_Exercise brief_: Copy the full listing below word for word, omitting the pictures.

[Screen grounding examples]
····················

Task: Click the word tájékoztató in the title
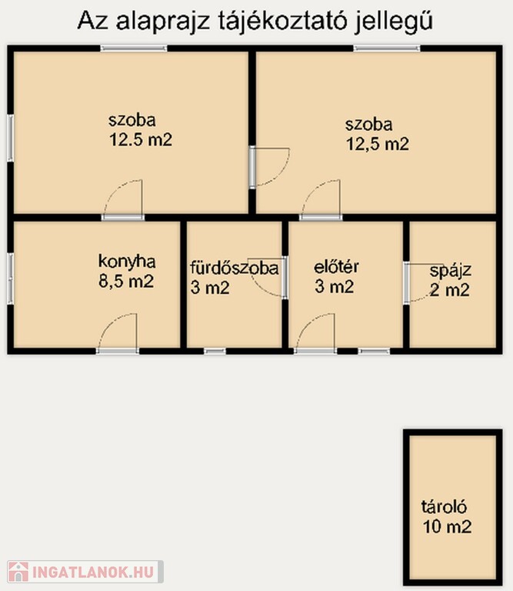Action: [x=282, y=22]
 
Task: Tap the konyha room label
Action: [x=127, y=262]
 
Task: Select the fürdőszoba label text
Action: [x=235, y=268]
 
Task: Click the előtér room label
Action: [x=336, y=267]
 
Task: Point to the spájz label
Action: [x=451, y=271]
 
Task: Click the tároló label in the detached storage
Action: [x=444, y=506]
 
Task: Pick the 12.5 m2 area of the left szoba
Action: [x=141, y=140]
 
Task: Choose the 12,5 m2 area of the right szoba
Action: [x=377, y=144]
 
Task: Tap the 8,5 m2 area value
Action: [x=126, y=281]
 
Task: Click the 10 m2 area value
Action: [x=447, y=526]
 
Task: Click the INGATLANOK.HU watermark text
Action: [x=93, y=572]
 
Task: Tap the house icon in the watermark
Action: [x=18, y=572]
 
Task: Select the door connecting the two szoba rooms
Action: [x=269, y=167]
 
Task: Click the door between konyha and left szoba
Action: [x=123, y=200]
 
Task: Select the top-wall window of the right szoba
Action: [x=387, y=48]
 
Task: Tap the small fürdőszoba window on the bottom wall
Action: [x=215, y=351]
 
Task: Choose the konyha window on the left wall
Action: [x=11, y=279]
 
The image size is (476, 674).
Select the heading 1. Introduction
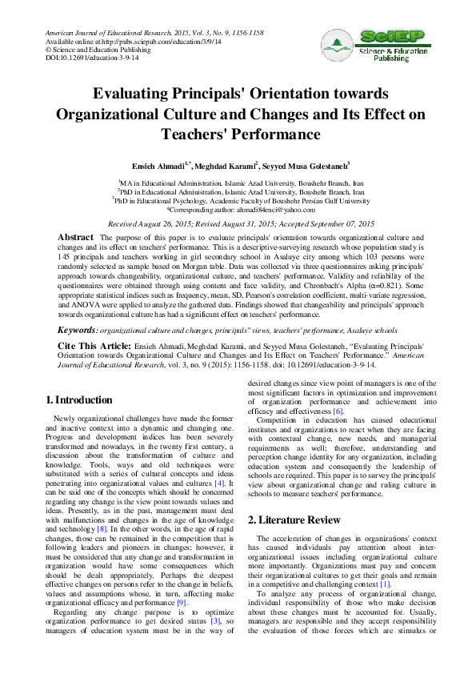coord(79,399)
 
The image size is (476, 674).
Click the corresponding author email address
coord(269,209)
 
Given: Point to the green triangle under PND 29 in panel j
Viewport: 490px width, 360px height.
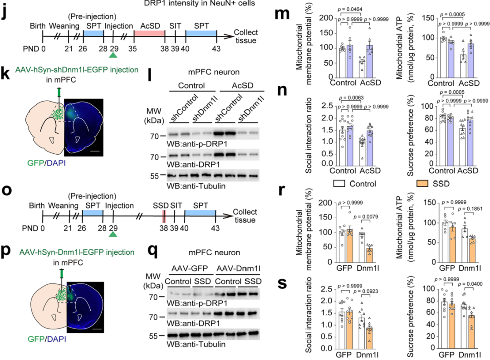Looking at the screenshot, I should pos(113,55).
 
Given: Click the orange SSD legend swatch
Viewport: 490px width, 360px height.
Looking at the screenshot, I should pos(424,185).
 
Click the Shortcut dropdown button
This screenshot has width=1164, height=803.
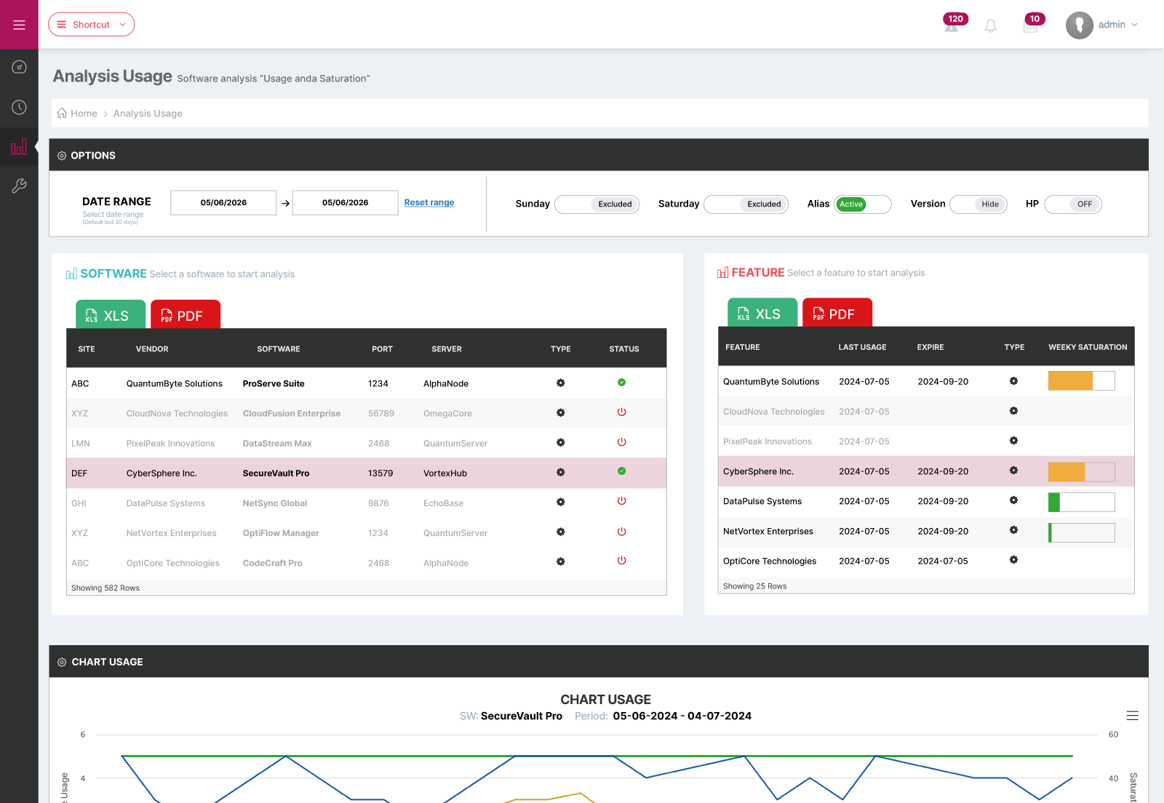tap(91, 25)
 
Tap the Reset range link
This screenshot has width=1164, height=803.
tap(428, 202)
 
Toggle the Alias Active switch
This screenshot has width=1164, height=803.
tap(862, 204)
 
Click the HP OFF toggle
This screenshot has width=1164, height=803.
tap(1072, 204)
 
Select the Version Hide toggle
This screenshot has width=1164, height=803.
tap(978, 204)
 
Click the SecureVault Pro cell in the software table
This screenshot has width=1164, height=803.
tap(276, 474)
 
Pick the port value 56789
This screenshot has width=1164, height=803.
tap(381, 413)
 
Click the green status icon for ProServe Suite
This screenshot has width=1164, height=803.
tap(621, 383)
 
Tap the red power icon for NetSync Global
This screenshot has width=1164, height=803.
tap(621, 501)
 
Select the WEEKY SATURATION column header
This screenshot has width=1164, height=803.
tap(1088, 347)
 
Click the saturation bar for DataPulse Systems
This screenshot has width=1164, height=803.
tap(1081, 503)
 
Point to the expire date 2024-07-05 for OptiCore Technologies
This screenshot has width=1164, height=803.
tap(943, 561)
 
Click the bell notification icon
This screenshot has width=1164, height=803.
tap(991, 25)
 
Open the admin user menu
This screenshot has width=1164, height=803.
tap(1102, 25)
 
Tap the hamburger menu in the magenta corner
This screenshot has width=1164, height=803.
tap(19, 25)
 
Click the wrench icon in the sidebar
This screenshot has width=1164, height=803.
tap(19, 185)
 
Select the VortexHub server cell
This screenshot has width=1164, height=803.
tap(445, 474)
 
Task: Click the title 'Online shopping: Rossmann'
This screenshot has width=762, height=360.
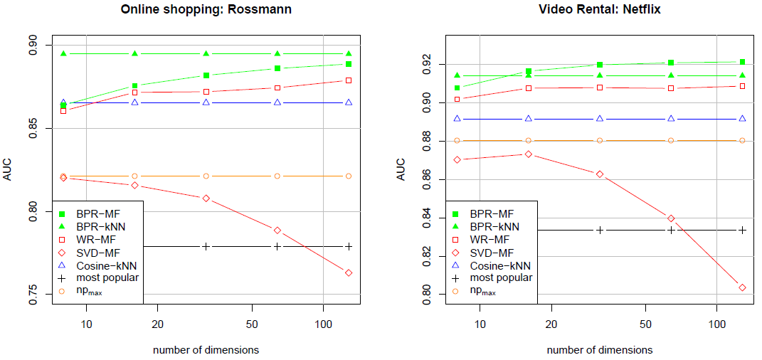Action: point(206,10)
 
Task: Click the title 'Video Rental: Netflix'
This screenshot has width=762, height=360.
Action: point(599,10)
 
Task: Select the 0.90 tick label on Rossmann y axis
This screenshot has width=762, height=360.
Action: point(34,46)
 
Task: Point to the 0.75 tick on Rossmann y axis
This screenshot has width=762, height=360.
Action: point(34,294)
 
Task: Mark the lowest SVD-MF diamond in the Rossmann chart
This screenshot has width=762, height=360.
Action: point(349,272)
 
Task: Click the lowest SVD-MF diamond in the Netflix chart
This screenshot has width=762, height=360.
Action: point(742,287)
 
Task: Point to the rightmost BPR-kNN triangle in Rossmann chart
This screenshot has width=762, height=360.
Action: point(349,53)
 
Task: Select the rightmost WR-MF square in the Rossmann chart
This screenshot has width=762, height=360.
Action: point(349,80)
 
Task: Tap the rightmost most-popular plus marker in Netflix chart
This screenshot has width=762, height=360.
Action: point(742,230)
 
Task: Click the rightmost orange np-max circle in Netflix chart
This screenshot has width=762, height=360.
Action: point(742,140)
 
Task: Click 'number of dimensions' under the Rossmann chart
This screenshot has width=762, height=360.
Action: point(206,350)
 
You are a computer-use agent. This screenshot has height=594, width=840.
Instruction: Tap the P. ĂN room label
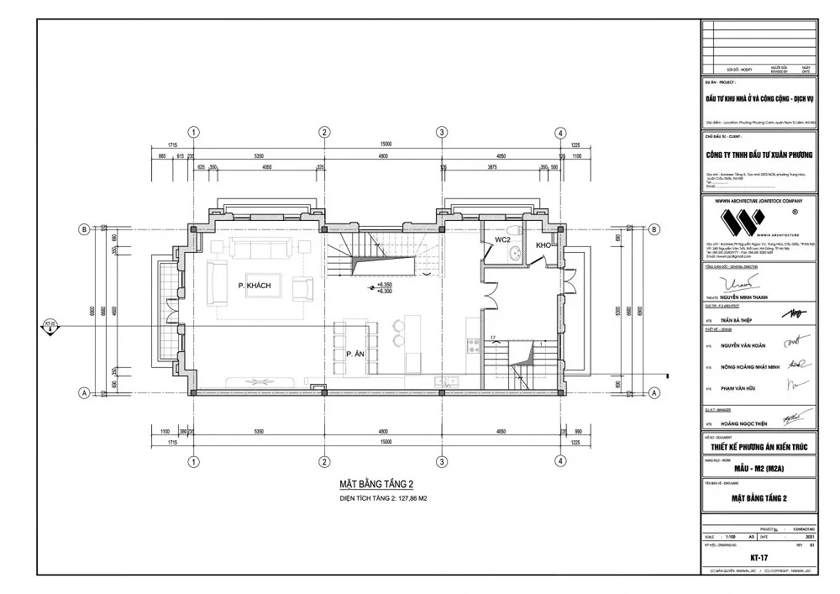[353, 355]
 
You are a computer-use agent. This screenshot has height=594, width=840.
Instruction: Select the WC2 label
[503, 240]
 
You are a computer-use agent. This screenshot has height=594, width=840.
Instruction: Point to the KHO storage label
[543, 245]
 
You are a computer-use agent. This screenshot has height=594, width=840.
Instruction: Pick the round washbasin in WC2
[518, 252]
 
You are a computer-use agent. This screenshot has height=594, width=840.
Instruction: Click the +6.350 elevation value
[386, 286]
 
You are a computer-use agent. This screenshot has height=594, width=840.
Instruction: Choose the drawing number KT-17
[759, 557]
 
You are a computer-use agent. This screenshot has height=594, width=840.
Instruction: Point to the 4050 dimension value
[266, 168]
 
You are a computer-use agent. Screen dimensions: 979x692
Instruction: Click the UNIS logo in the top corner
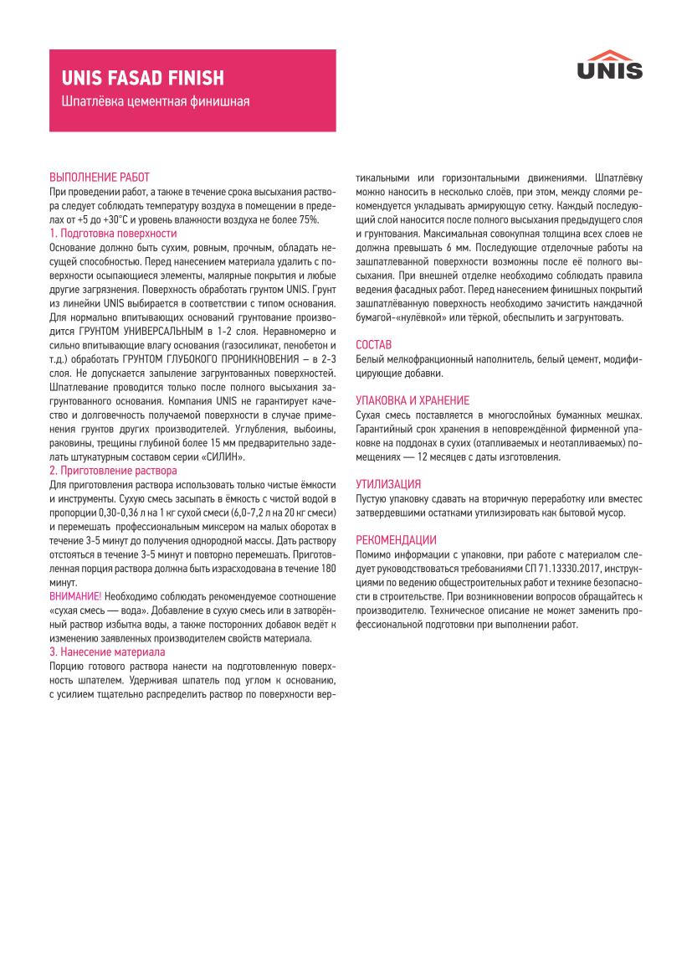coord(609,64)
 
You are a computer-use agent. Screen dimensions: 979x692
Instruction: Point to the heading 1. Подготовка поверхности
coord(113,233)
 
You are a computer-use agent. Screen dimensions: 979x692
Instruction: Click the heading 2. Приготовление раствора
coord(113,471)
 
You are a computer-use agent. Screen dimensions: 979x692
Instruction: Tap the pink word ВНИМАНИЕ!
coord(75,595)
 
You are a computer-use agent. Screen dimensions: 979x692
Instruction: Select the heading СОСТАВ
coord(373,344)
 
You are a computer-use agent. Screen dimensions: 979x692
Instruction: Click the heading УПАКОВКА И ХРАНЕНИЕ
coord(413,400)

····················

_Solution below_:
Task: Click the word tájékoztató in the title
Action: [x=282, y=22]
 
Task: Tap the konyha room label
Action: [x=127, y=262]
 
Task: Select the fürdőszoba label text
Action: [x=235, y=268]
 
Task: Click the előtér room label
Action: [x=336, y=267]
 
Task: Point to the spájz label
Action: [x=451, y=271]
 
Task: Click the tároló label in the detached storage
Action: [x=444, y=506]
 
Task: Pick the 12.5 m2 area of the left szoba
Action: [x=141, y=140]
 
Task: Choose the 12,5 m2 area of the right szoba
Action: [x=377, y=144]
 
Task: Tap the 8,5 m2 area value
Action: [x=126, y=281]
 
Task: Click the 10 m2 area value
Action: [x=447, y=526]
 
Task: Click the INGATLANOK.HU watermark text
Action: [x=93, y=572]
 
Task: Tap the house icon in the watermark
Action: [x=18, y=572]
 
Task: Select the door connecting the two szoba rooms
Action: [x=269, y=167]
 
Task: Click the door between konyha and left szoba
Action: [x=123, y=200]
 
Task: Select the top-wall window of the right szoba
Action: [x=387, y=48]
 
Task: Tap the small fürdőszoba window on the bottom wall
Action: [x=215, y=351]
 
Task: Choose the konyha window on the left wall
Action: [x=11, y=279]
 
The image size is (476, 674).
Select the heading 1. Introduction
coord(79,399)
 
The image size is (476, 674).
Click the corresponding author email address
coord(269,209)
 
Given: Point to the green triangle under PND 29 in panel j
Viewport: 490px width, 360px height.
Looking at the screenshot, I should pos(113,55).
 
Given: Click the orange SSD legend swatch
Viewport: 490px width, 360px height.
Looking at the screenshot, I should pos(424,185).
 
Click the Shortcut dropdown button
This screenshot has width=1164, height=803.
tap(91, 25)
 
Tap the Reset range link
This screenshot has width=1164, height=803.
tap(428, 202)
 
Toggle the Alias Active switch
This screenshot has width=1164, height=803.
tap(862, 204)
 
Click the HP OFF toggle
This screenshot has width=1164, height=803.
tap(1072, 204)
 
Select the Version Hide toggle
This screenshot has width=1164, height=803.
tap(978, 204)
 
Click the SecureVault Pro cell in the software table
This screenshot has width=1164, height=803.
tap(276, 474)
 
Pick the port value 56789
This screenshot has width=1164, height=803.
tap(381, 413)
 
Click the green status icon for ProServe Suite
This screenshot has width=1164, height=803.
tap(621, 383)
 
Tap the red power icon for NetSync Global
This screenshot has width=1164, height=803.
tap(621, 501)
 
Select the WEEKY SATURATION column header
This screenshot has width=1164, height=803.
tap(1088, 347)
 
Click the saturation bar for DataPulse Systems
This screenshot has width=1164, height=803.
tap(1081, 503)
 
Point to the expire date 2024-07-05 for OptiCore Technologies
This screenshot has width=1164, height=803.
tap(943, 561)
 
Click the bell notification icon
This screenshot has width=1164, height=803.
tap(991, 25)
 
Open the admin user menu
This screenshot has width=1164, height=803.
tap(1102, 25)
 
Tap the hamburger menu in the magenta corner
This screenshot has width=1164, height=803.
tap(19, 25)
 
Click the wrench icon in the sidebar
This screenshot has width=1164, height=803.
tap(19, 185)
 
Select the VortexHub server cell
This screenshot has width=1164, height=803.
tap(445, 474)
 
Task: Click the title 'Online shopping: Rossmann'
This screenshot has width=762, height=360.
Action: point(206,10)
 
Task: Click the title 'Video Rental: Netflix'
This screenshot has width=762, height=360.
Action: point(599,10)
 
Task: Select the 0.90 tick label on Rossmann y axis
This screenshot has width=762, height=360.
Action: point(34,46)
 
Task: Point to the 0.75 tick on Rossmann y axis
This screenshot has width=762, height=360.
Action: point(34,294)
 
Task: Mark the lowest SVD-MF diamond in the Rossmann chart
This screenshot has width=762, height=360.
Action: point(349,272)
 
Task: Click the lowest SVD-MF diamond in the Netflix chart
This screenshot has width=762, height=360.
Action: point(742,287)
 
Task: Point to the rightmost BPR-kNN triangle in Rossmann chart
This screenshot has width=762, height=360.
Action: point(349,53)
 
Task: Select the rightmost WR-MF square in the Rossmann chart
This screenshot has width=762, height=360.
Action: point(349,80)
 
Task: Tap the rightmost most-popular plus marker in Netflix chart
This screenshot has width=762, height=360.
Action: point(742,230)
 
Task: Click the rightmost orange np-max circle in Netflix chart
This screenshot has width=762, height=360.
Action: point(742,140)
 
Task: Click 'number of dimensions' under the Rossmann chart
This screenshot has width=762, height=360.
Action: point(206,350)
 
You are a computer-use agent. This screenshot has height=594, width=840.
Instruction: Tap the P. ĂN room label
[353, 355]
 
You are a computer-use agent. This screenshot has height=594, width=840.
Instruction: Select the WC2 label
[503, 240]
 
You are a computer-use agent. This screenshot has height=594, width=840.
Instruction: Point to the KHO storage label
[543, 245]
 
You are a computer-use agent. This screenshot has height=594, width=840.
Instruction: Pick the round washbasin in WC2
[518, 252]
 
You are a computer-use agent. This screenshot has height=594, width=840.
Instruction: Click the +6.350 elevation value
[386, 286]
 
You are a computer-use agent. This screenshot has height=594, width=840.
Instruction: Choose the drawing number KT-17
[759, 557]
 
You are a computer-use agent. This screenshot has height=594, width=840.
Instruction: Point to the 4050 dimension value
[266, 168]
 
You are a computer-use agent. Screen dimensions: 979x692
Instruction: Click the UNIS logo in the top corner
coord(609,64)
 
You are a computer-use agent. Screen dimensions: 979x692
Instruction: Point to the heading 1. Подготовка поверхности
coord(113,233)
 
You are a computer-use agent. Screen dimensions: 979x692
Instruction: Click the heading 2. Приготовление раствора
coord(113,471)
 
You are a computer-use agent. Screen dimensions: 979x692
Instruction: Tap the pink word ВНИМАНИЕ!
coord(75,595)
 
You are a computer-use agent. Screen dimensions: 979x692
Instruction: Select the heading СОСТАВ
coord(373,344)
 
You are a computer-use agent. Screen dimensions: 979x692
Instruction: Click the heading УПАКОВКА И ХРАНЕНИЕ
coord(413,400)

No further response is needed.